_Exercise description_. Return, word for word, only the lines of the data below that lie between the line with "Open the Merge" and the line with "The width and height of the screenshot is (2576, 426).", those two lines included.

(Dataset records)
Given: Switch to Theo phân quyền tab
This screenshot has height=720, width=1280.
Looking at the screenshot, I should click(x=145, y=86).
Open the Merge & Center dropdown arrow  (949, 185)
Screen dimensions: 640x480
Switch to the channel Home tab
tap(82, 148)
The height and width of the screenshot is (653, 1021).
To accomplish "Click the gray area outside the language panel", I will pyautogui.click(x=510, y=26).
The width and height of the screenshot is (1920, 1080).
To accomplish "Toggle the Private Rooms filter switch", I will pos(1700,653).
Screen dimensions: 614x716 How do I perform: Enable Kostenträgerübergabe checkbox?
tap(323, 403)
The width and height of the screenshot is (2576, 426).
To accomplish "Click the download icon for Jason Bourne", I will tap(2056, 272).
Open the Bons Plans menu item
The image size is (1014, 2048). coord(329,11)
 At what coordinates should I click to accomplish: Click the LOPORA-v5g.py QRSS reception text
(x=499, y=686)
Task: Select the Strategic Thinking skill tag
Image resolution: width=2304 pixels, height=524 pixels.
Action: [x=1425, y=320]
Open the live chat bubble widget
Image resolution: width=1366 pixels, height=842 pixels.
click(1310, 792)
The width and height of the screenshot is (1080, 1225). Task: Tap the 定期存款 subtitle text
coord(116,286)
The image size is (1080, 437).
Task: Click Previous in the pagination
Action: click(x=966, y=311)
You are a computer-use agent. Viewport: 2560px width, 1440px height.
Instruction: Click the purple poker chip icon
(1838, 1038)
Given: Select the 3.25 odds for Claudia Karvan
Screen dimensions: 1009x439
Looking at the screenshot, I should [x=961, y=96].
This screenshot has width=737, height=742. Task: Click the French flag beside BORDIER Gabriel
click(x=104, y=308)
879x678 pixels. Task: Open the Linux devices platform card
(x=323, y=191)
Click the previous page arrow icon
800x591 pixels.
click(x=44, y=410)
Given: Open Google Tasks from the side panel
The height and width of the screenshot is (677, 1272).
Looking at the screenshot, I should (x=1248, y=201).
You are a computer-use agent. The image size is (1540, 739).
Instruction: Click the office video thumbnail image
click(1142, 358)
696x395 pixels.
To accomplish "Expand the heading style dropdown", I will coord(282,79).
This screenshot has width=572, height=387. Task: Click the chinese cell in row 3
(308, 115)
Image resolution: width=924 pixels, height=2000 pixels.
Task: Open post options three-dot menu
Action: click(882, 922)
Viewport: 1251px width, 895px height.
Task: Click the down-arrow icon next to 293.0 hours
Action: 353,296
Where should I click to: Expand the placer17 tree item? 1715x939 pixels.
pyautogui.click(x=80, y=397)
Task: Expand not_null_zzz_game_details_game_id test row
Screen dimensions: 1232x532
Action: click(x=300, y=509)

_Answer to this problem_.
Open the Merge & Center dropdown arrow  (949, 185)
Screen dimensions: 640x480
Switch to the channel Home tab
tap(82, 148)
The height and width of the screenshot is (653, 1021).
To accomplish "Click the gray area outside the language panel", I will pyautogui.click(x=510, y=26).
The width and height of the screenshot is (1920, 1080).
To accomplish "Toggle the Private Rooms filter switch", I will pos(1700,653).
Screen dimensions: 614x716 How do I perform: Enable Kostenträgerübergabe checkbox?
tap(323, 403)
The width and height of the screenshot is (2576, 426).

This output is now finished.